I haven't spoken to mum since late 30s when I started wearing bras that fit and clothes the right size.

But I suppose it's a bit like when someone has lost a lot of weight and can't see themselves how they truly look now. Even when I 'know' I look nice, I think I'm mistaken and just can't see the truth.

OP posts:
sparklefresh · 29/05/2023 20:21

He loves you for you. He wants to try something fun with you. It's not just anyone in that sexy underwear: it's you, all of you, and it sounds like he's mad about you.

DownAtMySpotInTheGarden · 29/05/2023 20:22

OneMoreCookieMonster · 29/05/2023 19:59

@DownAtMySpotInTheGarden - can I ask two questions... how long have you been together? And how old are both of you?

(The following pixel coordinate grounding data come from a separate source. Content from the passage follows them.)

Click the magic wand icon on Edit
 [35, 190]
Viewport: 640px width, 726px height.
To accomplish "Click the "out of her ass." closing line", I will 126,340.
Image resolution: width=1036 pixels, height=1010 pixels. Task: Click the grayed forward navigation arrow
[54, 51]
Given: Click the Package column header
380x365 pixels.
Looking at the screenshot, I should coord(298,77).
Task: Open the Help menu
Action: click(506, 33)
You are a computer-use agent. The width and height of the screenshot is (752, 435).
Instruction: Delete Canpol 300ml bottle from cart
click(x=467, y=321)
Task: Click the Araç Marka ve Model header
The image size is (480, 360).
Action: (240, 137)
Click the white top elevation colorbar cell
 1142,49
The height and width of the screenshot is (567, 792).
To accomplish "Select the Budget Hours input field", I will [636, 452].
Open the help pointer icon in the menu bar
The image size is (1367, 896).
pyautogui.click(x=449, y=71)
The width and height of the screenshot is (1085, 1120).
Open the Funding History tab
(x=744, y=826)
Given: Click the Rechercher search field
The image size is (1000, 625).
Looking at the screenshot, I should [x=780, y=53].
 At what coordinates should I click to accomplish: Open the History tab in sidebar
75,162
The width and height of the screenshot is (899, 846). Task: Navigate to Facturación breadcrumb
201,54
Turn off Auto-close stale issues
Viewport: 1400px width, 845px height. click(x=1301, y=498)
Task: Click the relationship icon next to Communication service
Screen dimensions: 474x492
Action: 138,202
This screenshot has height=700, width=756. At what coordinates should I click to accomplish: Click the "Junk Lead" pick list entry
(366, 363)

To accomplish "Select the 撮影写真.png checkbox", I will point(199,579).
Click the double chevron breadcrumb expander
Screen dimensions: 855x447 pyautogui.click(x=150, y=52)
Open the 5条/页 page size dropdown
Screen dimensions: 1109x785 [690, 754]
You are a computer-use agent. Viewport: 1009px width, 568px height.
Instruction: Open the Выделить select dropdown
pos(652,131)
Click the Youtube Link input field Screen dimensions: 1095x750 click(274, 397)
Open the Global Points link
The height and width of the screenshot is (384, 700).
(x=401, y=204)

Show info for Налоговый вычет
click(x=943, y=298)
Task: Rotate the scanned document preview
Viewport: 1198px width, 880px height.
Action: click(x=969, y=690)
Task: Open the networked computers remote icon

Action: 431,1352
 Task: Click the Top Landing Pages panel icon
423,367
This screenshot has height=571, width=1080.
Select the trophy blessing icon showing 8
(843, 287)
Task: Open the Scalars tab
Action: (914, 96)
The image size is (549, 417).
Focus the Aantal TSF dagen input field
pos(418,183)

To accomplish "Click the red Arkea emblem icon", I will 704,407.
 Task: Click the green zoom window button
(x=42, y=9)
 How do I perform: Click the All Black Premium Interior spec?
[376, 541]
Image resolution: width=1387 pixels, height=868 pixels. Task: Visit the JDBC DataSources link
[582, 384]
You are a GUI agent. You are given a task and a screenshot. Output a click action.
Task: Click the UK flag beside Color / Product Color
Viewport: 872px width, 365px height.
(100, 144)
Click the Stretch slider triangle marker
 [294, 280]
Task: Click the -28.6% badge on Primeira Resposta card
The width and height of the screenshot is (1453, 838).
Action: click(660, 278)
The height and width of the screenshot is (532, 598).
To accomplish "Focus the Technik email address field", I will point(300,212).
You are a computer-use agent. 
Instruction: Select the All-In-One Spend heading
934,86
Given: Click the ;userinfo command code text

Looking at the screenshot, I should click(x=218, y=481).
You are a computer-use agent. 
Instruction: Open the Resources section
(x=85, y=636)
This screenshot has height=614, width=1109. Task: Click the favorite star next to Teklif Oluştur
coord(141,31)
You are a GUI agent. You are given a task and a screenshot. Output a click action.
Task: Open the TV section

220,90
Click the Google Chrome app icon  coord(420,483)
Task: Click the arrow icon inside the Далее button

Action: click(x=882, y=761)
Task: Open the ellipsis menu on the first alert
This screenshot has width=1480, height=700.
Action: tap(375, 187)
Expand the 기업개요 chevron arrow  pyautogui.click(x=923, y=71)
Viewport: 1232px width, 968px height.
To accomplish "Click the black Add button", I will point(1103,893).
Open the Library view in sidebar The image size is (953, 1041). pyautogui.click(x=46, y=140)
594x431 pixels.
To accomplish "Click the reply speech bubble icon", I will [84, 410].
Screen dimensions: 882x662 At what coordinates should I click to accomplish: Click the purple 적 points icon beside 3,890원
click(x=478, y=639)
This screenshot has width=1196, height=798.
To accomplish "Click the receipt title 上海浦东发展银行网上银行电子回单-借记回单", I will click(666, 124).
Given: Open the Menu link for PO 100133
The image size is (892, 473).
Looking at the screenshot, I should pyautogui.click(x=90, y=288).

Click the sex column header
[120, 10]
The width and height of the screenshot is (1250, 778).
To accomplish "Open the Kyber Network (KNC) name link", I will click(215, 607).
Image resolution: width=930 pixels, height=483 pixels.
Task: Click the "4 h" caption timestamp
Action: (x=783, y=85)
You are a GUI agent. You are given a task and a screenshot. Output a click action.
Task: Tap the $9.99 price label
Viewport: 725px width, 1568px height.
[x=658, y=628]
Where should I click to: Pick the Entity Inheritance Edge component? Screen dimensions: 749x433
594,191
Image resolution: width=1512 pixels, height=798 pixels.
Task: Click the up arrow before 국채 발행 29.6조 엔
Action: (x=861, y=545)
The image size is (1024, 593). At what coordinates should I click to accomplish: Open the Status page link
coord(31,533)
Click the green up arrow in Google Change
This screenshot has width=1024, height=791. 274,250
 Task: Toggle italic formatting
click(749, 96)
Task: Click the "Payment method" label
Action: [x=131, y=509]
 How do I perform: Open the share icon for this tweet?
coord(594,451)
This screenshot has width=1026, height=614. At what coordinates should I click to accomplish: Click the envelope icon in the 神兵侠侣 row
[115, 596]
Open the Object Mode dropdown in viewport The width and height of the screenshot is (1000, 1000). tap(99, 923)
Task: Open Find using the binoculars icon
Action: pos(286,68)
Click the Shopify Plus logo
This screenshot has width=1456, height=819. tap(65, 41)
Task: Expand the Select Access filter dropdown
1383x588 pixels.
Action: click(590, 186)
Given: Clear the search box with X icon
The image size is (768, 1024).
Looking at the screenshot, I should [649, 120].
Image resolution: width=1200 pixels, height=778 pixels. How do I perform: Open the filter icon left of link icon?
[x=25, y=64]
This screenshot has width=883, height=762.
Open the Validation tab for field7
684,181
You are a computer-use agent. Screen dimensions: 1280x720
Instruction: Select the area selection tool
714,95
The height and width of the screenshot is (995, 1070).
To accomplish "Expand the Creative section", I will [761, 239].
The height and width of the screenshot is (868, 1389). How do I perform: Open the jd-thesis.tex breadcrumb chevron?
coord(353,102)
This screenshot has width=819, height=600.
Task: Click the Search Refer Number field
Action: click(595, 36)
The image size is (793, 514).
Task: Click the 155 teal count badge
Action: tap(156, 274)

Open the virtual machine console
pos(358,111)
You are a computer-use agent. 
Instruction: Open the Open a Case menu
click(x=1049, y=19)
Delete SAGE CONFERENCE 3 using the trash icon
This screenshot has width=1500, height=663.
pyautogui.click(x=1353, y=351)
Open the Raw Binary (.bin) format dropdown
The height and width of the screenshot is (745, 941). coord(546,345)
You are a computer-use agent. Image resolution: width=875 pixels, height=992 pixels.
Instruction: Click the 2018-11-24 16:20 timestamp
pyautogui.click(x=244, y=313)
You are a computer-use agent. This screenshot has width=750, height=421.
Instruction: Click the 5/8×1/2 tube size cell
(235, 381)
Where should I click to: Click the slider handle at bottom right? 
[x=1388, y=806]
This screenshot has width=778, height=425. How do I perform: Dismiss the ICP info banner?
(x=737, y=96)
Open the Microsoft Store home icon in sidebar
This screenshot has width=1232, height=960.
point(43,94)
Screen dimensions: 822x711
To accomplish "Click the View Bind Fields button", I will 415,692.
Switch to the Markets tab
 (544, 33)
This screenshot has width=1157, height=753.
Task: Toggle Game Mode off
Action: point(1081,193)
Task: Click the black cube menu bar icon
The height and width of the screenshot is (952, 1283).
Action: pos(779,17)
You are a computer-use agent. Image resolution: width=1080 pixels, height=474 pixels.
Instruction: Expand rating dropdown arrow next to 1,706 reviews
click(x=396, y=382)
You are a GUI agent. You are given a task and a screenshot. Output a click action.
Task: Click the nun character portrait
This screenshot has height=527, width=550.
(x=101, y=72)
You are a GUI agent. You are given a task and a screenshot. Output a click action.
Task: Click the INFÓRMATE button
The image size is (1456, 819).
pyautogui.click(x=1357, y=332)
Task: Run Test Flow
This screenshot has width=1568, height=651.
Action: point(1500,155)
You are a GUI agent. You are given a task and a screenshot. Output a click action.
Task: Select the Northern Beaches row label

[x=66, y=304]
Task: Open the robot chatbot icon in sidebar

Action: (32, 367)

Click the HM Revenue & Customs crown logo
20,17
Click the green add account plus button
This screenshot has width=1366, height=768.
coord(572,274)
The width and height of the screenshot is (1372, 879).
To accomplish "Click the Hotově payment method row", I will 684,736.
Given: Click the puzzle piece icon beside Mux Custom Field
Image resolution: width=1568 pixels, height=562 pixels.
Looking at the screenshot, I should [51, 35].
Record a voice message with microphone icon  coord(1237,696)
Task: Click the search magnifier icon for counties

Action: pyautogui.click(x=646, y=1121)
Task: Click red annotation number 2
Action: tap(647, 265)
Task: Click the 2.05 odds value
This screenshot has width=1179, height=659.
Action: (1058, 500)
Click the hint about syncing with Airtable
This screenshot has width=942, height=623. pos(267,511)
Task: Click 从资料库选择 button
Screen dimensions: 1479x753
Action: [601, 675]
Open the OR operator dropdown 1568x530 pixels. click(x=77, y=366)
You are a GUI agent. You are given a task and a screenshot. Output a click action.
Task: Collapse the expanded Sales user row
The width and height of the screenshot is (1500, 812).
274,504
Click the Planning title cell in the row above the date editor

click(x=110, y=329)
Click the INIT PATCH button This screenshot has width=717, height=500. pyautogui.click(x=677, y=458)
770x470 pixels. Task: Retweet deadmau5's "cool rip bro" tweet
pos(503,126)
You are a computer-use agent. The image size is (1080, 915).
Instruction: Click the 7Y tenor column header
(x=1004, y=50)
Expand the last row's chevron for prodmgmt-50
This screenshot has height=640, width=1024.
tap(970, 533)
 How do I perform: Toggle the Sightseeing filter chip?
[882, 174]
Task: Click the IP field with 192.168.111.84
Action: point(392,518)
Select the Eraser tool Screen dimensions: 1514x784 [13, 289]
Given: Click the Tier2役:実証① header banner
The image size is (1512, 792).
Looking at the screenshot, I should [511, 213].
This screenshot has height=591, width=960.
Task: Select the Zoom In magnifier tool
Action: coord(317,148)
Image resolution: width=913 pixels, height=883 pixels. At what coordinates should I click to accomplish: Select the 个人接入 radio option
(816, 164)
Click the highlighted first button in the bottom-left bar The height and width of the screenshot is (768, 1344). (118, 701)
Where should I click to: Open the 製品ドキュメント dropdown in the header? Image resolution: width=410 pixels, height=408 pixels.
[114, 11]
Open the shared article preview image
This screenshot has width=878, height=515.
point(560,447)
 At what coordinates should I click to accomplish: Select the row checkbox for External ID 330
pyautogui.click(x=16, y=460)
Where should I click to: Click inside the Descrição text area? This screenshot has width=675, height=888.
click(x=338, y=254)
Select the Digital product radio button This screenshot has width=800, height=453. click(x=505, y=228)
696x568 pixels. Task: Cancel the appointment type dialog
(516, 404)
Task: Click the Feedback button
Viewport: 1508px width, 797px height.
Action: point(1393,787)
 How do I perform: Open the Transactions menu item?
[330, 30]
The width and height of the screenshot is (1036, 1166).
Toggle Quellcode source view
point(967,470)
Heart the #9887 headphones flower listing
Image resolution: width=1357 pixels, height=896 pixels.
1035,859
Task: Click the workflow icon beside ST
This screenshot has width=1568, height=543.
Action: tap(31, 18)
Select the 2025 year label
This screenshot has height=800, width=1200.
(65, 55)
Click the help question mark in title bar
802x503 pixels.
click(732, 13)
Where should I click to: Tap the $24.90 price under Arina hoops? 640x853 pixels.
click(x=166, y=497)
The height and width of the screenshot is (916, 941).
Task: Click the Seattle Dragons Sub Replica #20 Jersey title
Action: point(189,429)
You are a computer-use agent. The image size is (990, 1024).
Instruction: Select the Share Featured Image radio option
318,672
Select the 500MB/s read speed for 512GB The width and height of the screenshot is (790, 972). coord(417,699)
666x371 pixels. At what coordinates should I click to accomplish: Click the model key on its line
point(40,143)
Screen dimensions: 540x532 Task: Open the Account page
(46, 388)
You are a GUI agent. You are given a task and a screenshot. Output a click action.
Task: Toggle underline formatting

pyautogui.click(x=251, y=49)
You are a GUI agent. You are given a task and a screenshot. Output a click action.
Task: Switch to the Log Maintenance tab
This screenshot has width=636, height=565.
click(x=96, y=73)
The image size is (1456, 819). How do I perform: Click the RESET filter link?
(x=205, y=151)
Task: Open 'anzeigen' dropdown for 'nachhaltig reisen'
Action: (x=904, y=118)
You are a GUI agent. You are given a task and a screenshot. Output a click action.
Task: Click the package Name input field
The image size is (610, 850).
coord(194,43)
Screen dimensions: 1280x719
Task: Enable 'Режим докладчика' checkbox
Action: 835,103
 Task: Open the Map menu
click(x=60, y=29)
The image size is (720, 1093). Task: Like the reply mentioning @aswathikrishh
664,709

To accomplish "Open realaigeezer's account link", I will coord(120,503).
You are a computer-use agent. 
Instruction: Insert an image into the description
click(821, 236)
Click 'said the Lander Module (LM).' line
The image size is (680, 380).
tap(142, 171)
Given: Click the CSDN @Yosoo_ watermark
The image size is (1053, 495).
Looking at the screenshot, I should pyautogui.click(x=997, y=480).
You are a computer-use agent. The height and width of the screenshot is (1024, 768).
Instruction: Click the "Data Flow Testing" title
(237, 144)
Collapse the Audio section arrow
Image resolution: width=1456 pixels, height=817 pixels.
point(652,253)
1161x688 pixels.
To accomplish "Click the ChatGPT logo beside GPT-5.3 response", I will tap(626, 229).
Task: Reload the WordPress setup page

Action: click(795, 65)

Yes, it is relevant as in ltr some times need to be shaken up a bit. It doesn't on the surface seem to be an unreasonable request that he's made. But, of course if its made you feel the way it has. It's unreasonable to you and nothing we advise or say will change your mind. You seem closed to any suggestions that have been made to you. And, that is also perfectly acceptable.

It seems to me not only has his request shaken you up or trigger a deeper response in you, but you are now actively punishing him for asking. It's one thing to do things to protect your self esteem ie. Covering up it up but it does feel like you are going out of your way to make a point. And, you won't even talk to him about the issue at hand. It's unfair on him.

If you feel this strongly, you're probably best off doing him a favour and ending the relationship. Before, you damage his self esteem. You've been very blasé about saying he can leave you if he doesn't like it. But, he's hanging on? Why? Because, clearly he loves and fancies you.

Either take the plunge and broach the subject or do the right thing amd leave him. He deserves to be happy and have an active, fun and exciting sex life with a willing participant.

I'm 48 and he is 10 years older.

I agree with your last paragraph. But he just says he loves me and wants to be with me when I have tried to talk to him.